Task objective: The answer must be the lines from the one containing "Open Site Notes" through the last line of the data below, copied exactly, with nothing else.

(Stored data entries)

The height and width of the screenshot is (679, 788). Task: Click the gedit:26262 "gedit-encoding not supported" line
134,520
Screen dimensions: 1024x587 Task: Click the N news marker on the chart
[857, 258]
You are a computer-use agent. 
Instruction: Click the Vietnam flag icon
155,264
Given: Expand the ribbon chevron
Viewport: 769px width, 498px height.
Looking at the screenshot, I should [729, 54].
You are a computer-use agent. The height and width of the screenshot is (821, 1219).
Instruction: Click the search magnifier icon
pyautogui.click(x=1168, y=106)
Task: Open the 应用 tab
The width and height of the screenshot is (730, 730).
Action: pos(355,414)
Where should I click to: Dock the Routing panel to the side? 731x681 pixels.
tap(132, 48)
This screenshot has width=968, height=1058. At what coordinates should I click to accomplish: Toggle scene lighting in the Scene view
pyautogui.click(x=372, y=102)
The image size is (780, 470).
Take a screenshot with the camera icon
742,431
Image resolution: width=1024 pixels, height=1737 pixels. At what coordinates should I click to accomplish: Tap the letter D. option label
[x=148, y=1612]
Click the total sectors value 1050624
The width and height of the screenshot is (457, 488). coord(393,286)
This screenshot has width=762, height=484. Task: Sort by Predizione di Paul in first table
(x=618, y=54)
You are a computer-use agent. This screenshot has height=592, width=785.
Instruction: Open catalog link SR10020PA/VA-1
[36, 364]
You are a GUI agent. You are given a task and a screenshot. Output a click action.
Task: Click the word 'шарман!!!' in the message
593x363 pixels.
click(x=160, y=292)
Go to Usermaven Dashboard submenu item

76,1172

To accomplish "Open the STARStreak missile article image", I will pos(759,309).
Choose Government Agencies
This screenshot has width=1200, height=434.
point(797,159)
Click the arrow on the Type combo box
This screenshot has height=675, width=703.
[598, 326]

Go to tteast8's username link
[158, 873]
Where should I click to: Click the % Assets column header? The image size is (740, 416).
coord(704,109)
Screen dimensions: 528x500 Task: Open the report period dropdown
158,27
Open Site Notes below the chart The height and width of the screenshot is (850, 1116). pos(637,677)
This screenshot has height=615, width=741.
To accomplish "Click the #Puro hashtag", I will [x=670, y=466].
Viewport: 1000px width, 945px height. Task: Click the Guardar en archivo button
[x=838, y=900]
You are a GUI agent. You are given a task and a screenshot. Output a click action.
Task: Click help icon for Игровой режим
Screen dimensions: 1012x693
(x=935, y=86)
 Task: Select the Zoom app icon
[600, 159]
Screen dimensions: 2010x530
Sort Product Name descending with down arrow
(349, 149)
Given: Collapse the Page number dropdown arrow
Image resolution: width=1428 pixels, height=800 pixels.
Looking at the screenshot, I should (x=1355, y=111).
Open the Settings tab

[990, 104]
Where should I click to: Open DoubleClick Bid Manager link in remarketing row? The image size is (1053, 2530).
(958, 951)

Exercise result:
Open Site Notes below the chart The height and width of the screenshot is (850, 1116). pos(637,677)
This screenshot has height=615, width=741.
To accomplish "Click the #Puro hashtag", I will [x=670, y=466].
Viewport: 1000px width, 945px height. Task: Click the Guardar en archivo button
[x=838, y=900]
You are a GUI agent. You are given a task and a screenshot. Output a click action.
Task: Click help icon for Игровой режим
Screen dimensions: 1012x693
(x=935, y=86)
 Task: Select the Zoom app icon
[600, 159]
Screen dimensions: 2010x530
Sort Product Name descending with down arrow
(349, 149)
Given: Collapse the Page number dropdown arrow
Image resolution: width=1428 pixels, height=800 pixels.
Looking at the screenshot, I should (x=1355, y=111).
Open the Settings tab

[990, 104]
Where should I click to: Open DoubleClick Bid Manager link in remarketing row? The image size is (1053, 2530).
(958, 951)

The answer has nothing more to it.